(Extracted data entries)
══════════════════════════════

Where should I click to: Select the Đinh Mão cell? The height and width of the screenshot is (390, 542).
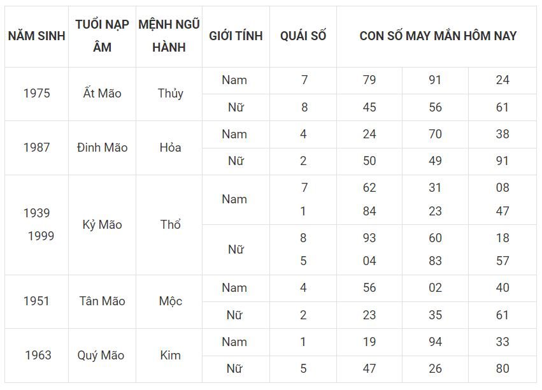[x=102, y=148]
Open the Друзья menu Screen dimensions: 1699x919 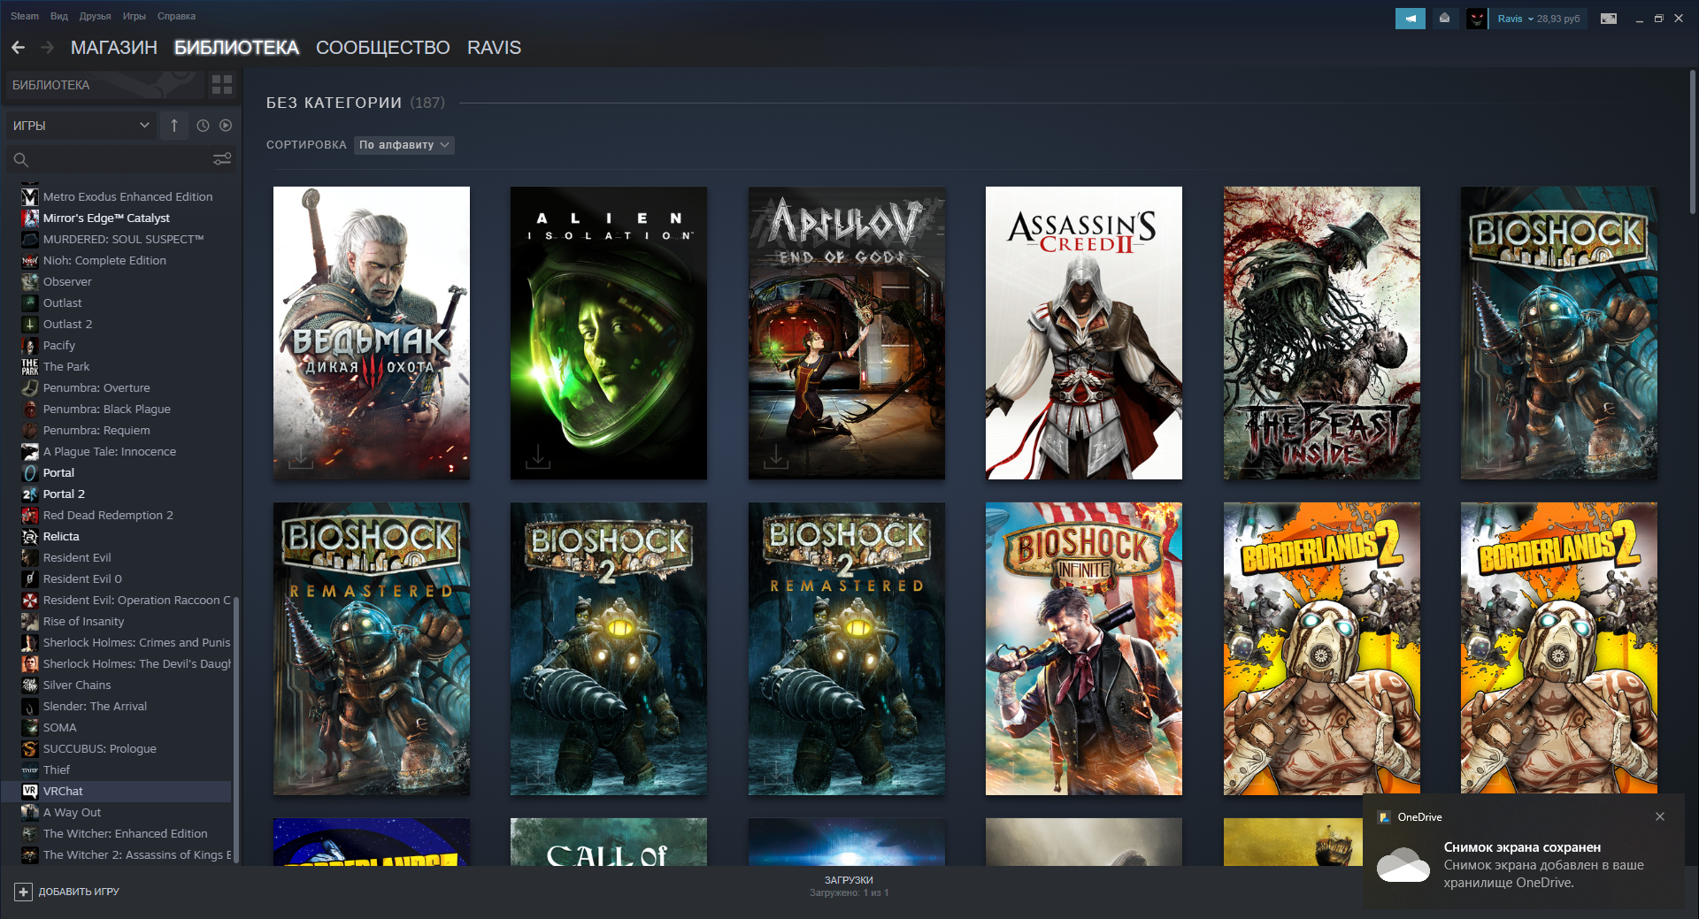point(95,16)
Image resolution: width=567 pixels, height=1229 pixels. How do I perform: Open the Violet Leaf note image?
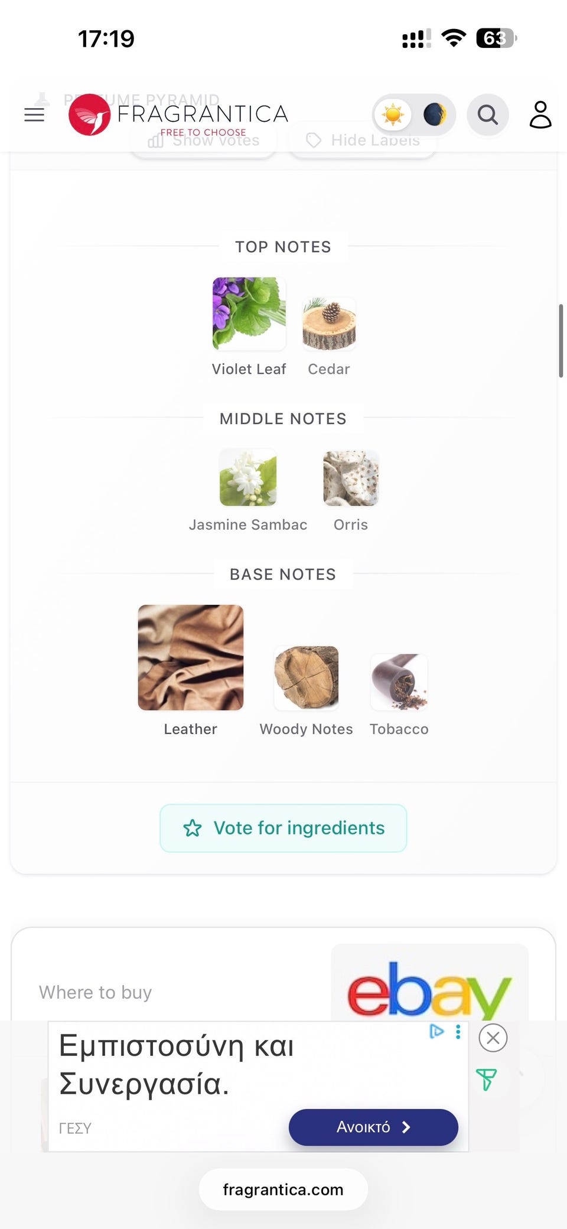pos(249,314)
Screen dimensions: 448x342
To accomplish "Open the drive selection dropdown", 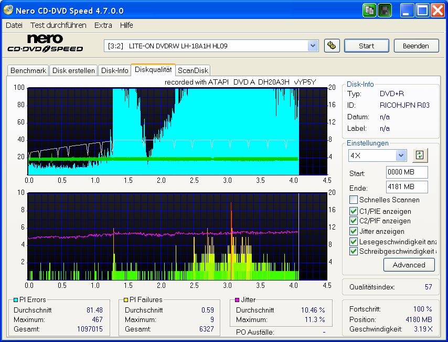I will pyautogui.click(x=313, y=46).
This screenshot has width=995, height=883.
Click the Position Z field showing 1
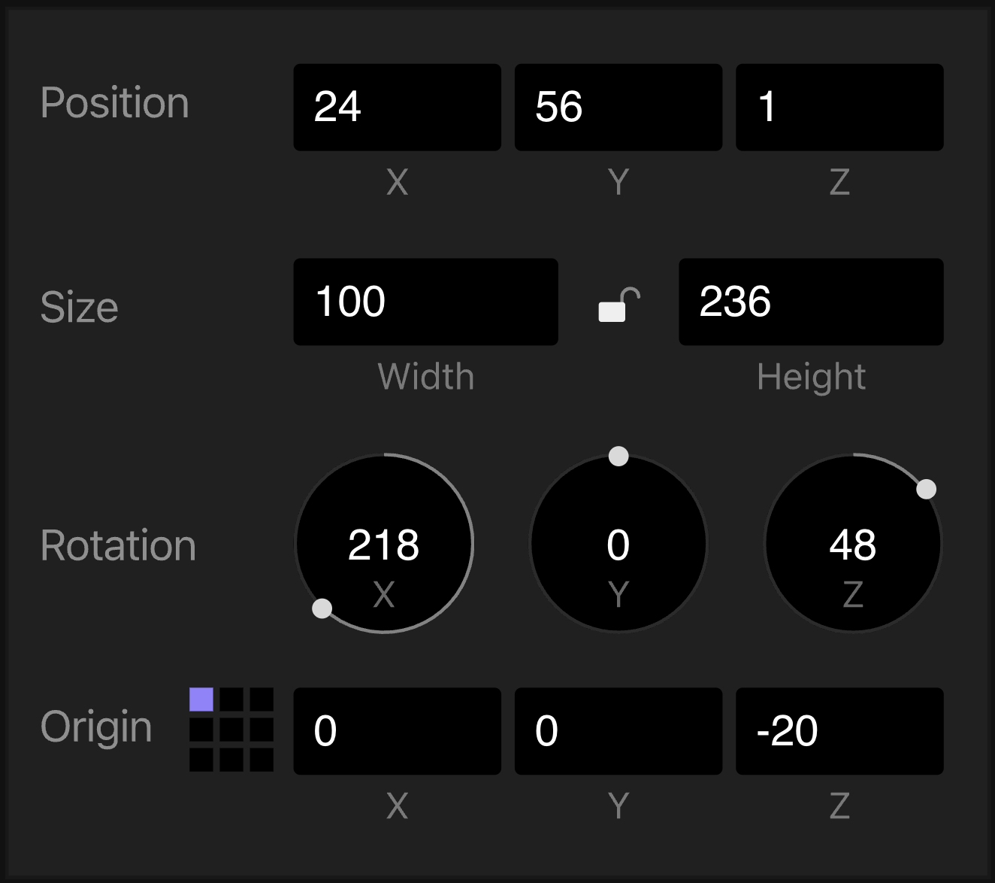tap(839, 107)
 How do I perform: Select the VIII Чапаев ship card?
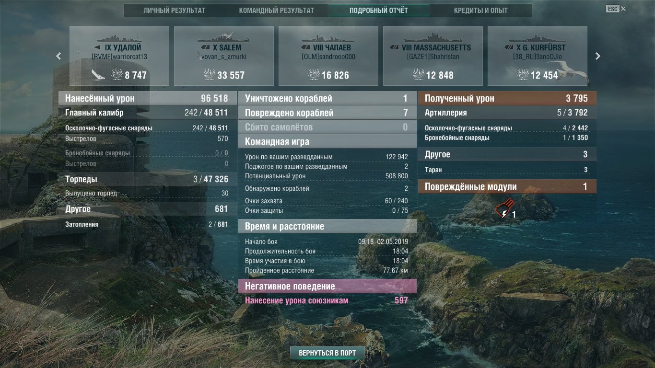(x=328, y=56)
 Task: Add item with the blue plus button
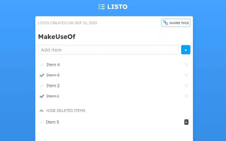(x=186, y=50)
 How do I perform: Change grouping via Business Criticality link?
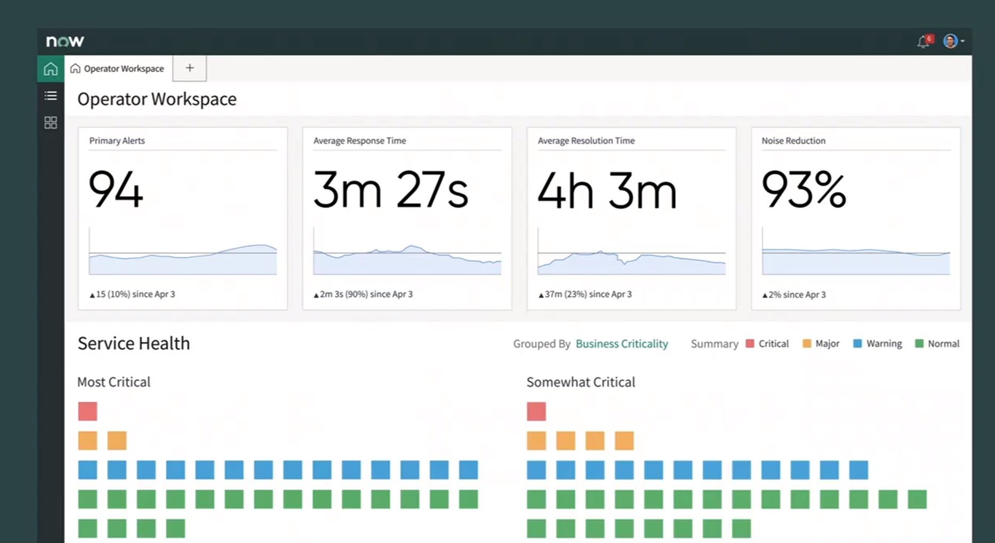point(622,344)
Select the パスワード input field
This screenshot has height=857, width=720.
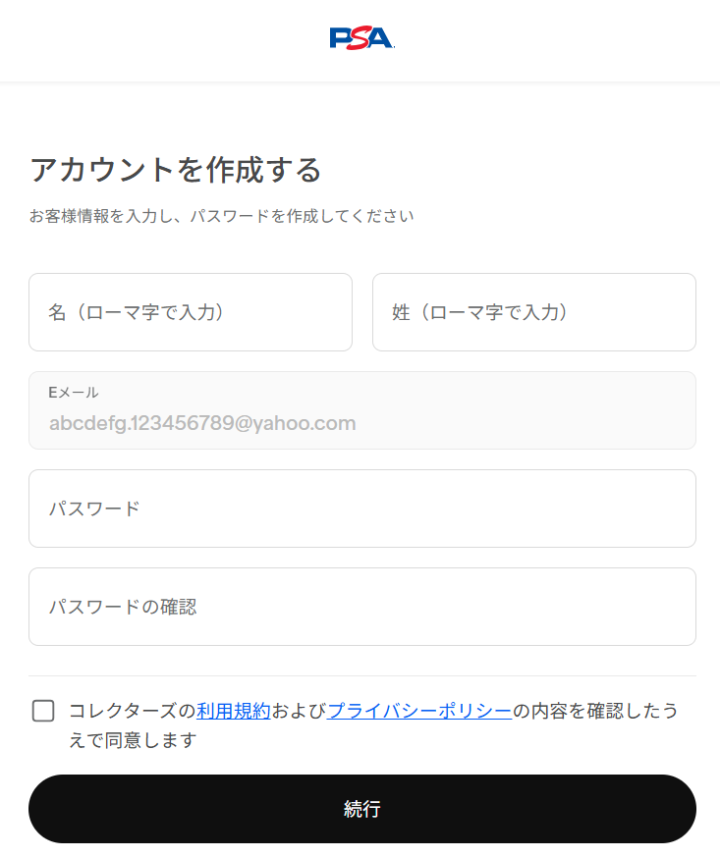click(361, 509)
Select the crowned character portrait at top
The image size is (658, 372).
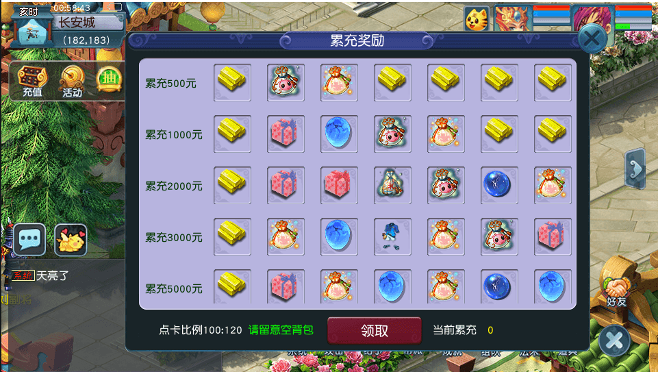[x=513, y=18]
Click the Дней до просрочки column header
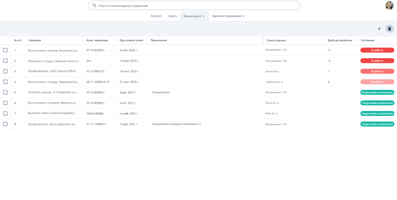This screenshot has width=397, height=200. pos(340,40)
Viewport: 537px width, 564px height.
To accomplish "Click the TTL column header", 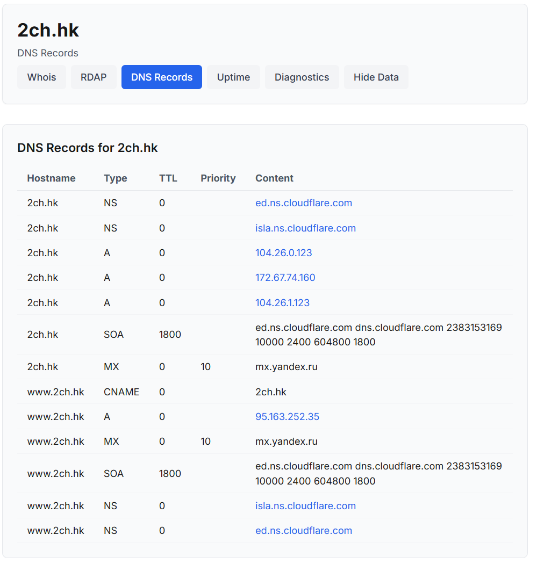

══════════════════════════════

§ **Exercise requirements**
Starting with the line containing "Viewport: 537px width, 564px height." and ending with the last line of the records above, write out each line exactly; no pictures.

§ **The answer**
Viewport: 537px width, 564px height.
To accomplish "Click the TTL column header", 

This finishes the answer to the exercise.